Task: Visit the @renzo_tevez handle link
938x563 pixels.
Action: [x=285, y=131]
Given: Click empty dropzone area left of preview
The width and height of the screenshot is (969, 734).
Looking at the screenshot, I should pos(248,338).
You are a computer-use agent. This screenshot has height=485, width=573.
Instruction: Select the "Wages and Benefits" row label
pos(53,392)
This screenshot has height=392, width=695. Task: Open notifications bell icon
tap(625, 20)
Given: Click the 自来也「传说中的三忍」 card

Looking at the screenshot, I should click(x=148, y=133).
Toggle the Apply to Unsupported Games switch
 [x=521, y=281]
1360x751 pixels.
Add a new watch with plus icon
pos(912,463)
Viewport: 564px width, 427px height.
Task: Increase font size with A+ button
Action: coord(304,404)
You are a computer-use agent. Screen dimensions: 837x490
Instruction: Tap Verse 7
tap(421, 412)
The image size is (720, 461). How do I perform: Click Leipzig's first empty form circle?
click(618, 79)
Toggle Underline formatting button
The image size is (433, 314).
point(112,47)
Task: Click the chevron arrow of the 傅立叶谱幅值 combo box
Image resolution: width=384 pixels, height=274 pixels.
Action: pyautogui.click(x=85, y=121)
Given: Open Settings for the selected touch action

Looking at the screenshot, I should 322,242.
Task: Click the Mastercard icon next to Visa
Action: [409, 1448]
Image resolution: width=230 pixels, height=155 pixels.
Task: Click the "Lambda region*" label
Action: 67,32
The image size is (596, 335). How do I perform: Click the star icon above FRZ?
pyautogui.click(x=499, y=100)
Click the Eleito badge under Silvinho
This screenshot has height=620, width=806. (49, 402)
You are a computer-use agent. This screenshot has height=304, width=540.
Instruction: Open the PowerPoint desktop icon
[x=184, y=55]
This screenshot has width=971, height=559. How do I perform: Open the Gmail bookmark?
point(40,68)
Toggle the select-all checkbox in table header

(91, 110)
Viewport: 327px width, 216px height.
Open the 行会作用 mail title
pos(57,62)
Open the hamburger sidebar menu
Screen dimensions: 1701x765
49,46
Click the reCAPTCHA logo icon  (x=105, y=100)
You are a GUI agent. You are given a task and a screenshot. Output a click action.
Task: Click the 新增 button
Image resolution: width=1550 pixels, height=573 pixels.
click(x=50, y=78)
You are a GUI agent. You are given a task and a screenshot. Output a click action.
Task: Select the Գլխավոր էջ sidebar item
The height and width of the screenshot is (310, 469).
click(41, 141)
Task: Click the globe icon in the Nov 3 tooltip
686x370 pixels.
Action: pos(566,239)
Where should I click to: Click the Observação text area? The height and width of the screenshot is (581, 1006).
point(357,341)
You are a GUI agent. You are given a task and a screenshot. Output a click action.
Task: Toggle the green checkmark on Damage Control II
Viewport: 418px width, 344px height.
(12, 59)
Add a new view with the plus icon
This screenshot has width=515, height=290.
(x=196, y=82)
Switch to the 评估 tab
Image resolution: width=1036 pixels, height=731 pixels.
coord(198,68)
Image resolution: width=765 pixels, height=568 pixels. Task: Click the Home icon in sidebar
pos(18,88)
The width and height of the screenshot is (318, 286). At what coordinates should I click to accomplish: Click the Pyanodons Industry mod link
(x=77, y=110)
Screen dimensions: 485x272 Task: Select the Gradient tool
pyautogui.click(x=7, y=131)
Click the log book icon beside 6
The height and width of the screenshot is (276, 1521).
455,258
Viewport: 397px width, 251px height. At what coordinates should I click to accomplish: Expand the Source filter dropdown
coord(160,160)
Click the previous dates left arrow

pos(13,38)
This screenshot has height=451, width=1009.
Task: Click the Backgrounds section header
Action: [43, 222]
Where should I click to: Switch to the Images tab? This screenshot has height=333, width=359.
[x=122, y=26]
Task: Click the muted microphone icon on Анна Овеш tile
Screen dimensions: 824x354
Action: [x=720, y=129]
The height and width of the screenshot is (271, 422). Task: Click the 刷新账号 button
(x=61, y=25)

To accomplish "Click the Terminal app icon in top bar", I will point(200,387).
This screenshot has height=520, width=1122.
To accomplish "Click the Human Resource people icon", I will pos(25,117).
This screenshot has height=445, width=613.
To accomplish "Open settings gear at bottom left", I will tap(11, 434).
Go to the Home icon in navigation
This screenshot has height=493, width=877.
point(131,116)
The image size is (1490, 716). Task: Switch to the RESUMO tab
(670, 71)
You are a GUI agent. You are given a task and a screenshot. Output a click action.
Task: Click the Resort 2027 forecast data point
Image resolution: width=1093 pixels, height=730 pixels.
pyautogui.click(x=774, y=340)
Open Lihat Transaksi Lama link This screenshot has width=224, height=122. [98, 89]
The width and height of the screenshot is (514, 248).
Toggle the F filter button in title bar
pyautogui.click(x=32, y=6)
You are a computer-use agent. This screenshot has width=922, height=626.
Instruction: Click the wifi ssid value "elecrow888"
================================
- **Your assignment**
Every line of the material must be given again exactly.

- **Solution to the exercise**
Task: Visit the @renzo_tevez handle link
938x563 pixels.
Action: [x=285, y=131]
Given: Click empty dropzone area left of preview
The width and height of the screenshot is (969, 734).
Looking at the screenshot, I should pos(248,338).
You are a computer-use agent. This screenshot has height=485, width=573.
Instruction: Select the "Wages and Benefits" row label
pos(53,392)
This screenshot has height=392, width=695. Task: Open notifications bell icon
tap(625, 20)
Given: Click the 自来也「传说中的三忍」 card

Looking at the screenshot, I should click(x=148, y=133).
Toggle the Apply to Unsupported Games switch
 [x=521, y=281]
1360x751 pixels.
Add a new watch with plus icon
pos(912,463)
Viewport: 564px width, 427px height.
Task: Increase font size with A+ button
Action: coord(304,404)
You are a computer-use agent. Screen dimensions: 837x490
Instruction: Tap Verse 7
tap(421, 412)
The image size is (720, 461). How do I perform: Click Leipzig's first empty form circle?
click(618, 79)
Toggle Underline formatting button
The image size is (433, 314).
point(112,47)
Task: Click the chevron arrow of the 傅立叶谱幅值 combo box
Image resolution: width=384 pixels, height=274 pixels.
Action: pyautogui.click(x=85, y=121)
Given: Open Settings for the selected touch action

Looking at the screenshot, I should 322,242.
Task: Click the Mastercard icon next to Visa
Action: [409, 1448]
Image resolution: width=230 pixels, height=155 pixels.
Task: Click the "Lambda region*" label
Action: 67,32
The image size is (596, 335). How do I perform: Click the star icon above FRZ?
pyautogui.click(x=499, y=100)
Click the Eleito badge under Silvinho
This screenshot has height=620, width=806. (49, 402)
You are a computer-use agent. This screenshot has height=304, width=540.
Instruction: Open the PowerPoint desktop icon
[x=184, y=55]
This screenshot has width=971, height=559. How do I perform: Open the Gmail bookmark?
point(40,68)
Toggle the select-all checkbox in table header

(91, 110)
Viewport: 327px width, 216px height.
Open the 行会作用 mail title
pos(57,62)
Open the hamburger sidebar menu
Screen dimensions: 1701x765
49,46
Click the reCAPTCHA logo icon  (x=105, y=100)
You are a GUI agent. You are given a task and a screenshot. Output a click action.
Task: Click the 新增 button
Image resolution: width=1550 pixels, height=573 pixels.
click(x=50, y=78)
You are a GUI agent. You are given a task and a screenshot. Output a click action.
Task: Select the Գլխավոր էջ sidebar item
The height and width of the screenshot is (310, 469).
click(41, 141)
Task: Click the globe icon in the Nov 3 tooltip
686x370 pixels.
Action: pos(566,239)
Where should I click to: Click the Observação text area? The height and width of the screenshot is (581, 1006).
point(357,341)
You are a GUI agent. You are given a task and a screenshot. Output a click action.
Task: Toggle the green checkmark on Damage Control II
Viewport: 418px width, 344px height.
(12, 59)
Add a new view with the plus icon
This screenshot has width=515, height=290.
(x=196, y=82)
Switch to the 评估 tab
Image resolution: width=1036 pixels, height=731 pixels.
coord(198,68)
Image resolution: width=765 pixels, height=568 pixels. Task: Click the Home icon in sidebar
pos(18,88)
The width and height of the screenshot is (318, 286). At what coordinates should I click to accomplish: Click the Pyanodons Industry mod link
(x=77, y=110)
Screen dimensions: 485x272 Task: Select the Gradient tool
pyautogui.click(x=7, y=131)
Click the log book icon beside 6
The height and width of the screenshot is (276, 1521).
455,258
Viewport: 397px width, 251px height. At what coordinates should I click to accomplish: Expand the Source filter dropdown
coord(160,160)
Click the previous dates left arrow

pos(13,38)
This screenshot has height=451, width=1009.
Task: Click the Backgrounds section header
Action: [43, 222]
Where should I click to: Switch to the Images tab? This screenshot has height=333, width=359.
[x=122, y=26]
Task: Click the muted microphone icon on Анна Овеш tile
Screen dimensions: 824x354
Action: [x=720, y=129]
The height and width of the screenshot is (271, 422). Task: Click the 刷新账号 button
(x=61, y=25)

To accomplish "Click the Terminal app icon in top bar", I will point(200,387).
This screenshot has height=520, width=1122.
To accomplish "Click the Human Resource people icon", I will pos(25,117).
This screenshot has height=445, width=613.
To accomplish "Open settings gear at bottom left", I will tap(11, 434).
Go to the Home icon in navigation
This screenshot has height=493, width=877.
point(131,116)
The image size is (1490, 716). Task: Switch to the RESUMO tab
(670, 71)
You are a GUI agent. You are given a task and a screenshot. Output a click action.
Task: Click the Resort 2027 forecast data point
Image resolution: width=1093 pixels, height=730 pixels.
pyautogui.click(x=774, y=340)
Open Lihat Transaksi Lama link This screenshot has width=224, height=122. [98, 89]
The width and height of the screenshot is (514, 248).
Toggle the F filter button in title bar
pyautogui.click(x=32, y=6)
You are a computer-use agent. This screenshot has width=922, height=626.
Instruction: Click the wifi ssid value "elecrow888"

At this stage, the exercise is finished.